# 2.0 aba bbm supercharger



## steven12345 (Jul 18, 2006)

I'm having a boost problem..its a stage 3 bbm supercharger kit, I check for boost leaks there are none. For some reason it won't boost over 11psi even though I'm running a 50mm pully good for up to 22psi. What would could be the reason for this


----------



## steven12345 (Jul 18, 2006)

bump


----------



## GTijoejoe (Oct 6, 2001)

Reason's 
1) boost leak: elaborate on what you did to determine your 100% sure there arn't any 
(in the pipe system, manifold, and the charger itself) 
2) Internal charger damage 
3) Belt slip 

... thats all I can think of for now :wave:


----------



## steven12345 (Jul 18, 2006)

i checked all the pipeing after the charger to start with it holds air just fine. and belt slip i would think i would hear so i think i could rule out that... the internal charger problem id have to check.. i donno how to go about doing that... id be afraid to pump to much air threw it so i dont blow any seals


----------



## REPOMAN (May 3, 2001)

if it is a lysholm there are no seals. the rotors are machined to .00015 clearence. 
belt slip can occur if you do not have a BBM adjustable tensioner. 
If you have a large intercooler you will have a large pressure drop. 
isv reroute is required or deleted for higher boost. 

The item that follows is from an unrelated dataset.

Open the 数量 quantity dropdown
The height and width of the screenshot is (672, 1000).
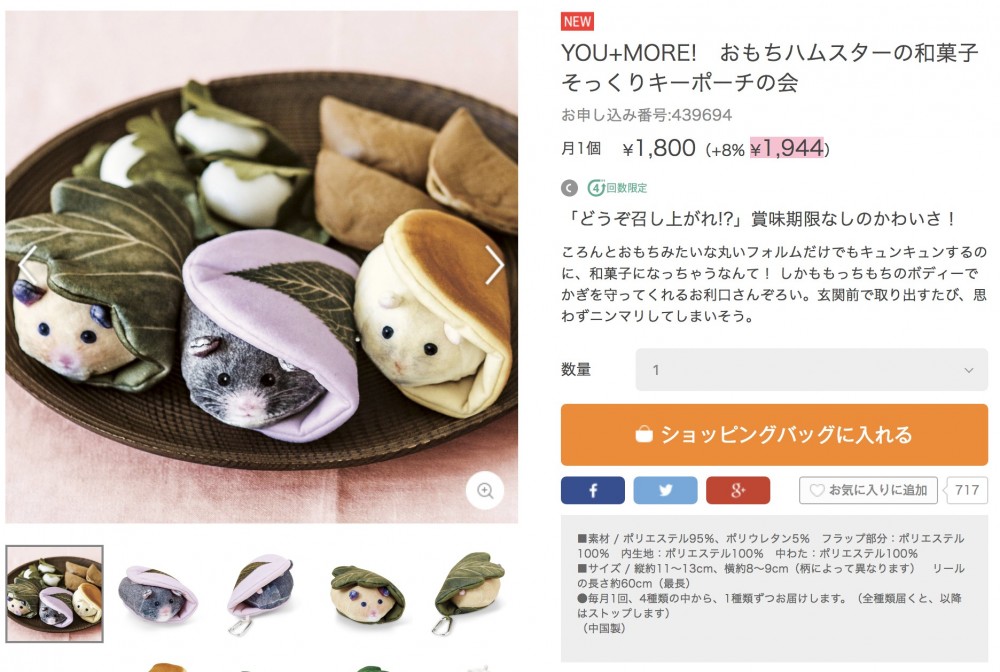point(811,370)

with the 50mm pulley on a g60 I/C w/ a 6" tdi crank pulley i would see 22-24psi to problem. 
the adjustable tensioner had to be tight or the belt would slip. 

Good luck 
:beer::beer:


----------



## steven12345 (Jul 18, 2006)

i tested for boost leaks i had 2 minor leaks that i fixed. still only 11psi steady. the intercooler and pipeing are all the stuff that came with the kit so i would figure the size of the intercooler and pipeing would allow me see as much psi as the pully is rated for. also i am running this on a aba so i donno what tensioner your talking about


----------



## GTijoejoe (Oct 6, 2001)

steven12345 said:


> i tested for boost leaks i had 2 minor leaks that i fixed. still only 11psi steady. the intercooler and pipeing are all the stuff that came with the kit so i would figure the size of the intercooler and pipeing would allow me see as much psi as the pully is rated for. also i am running this on a aba so i donno what tensioner your talking about


 Looks like your getting there, you stated there wasen't any leaks and it turns out you found at least two... seems like there could be more? 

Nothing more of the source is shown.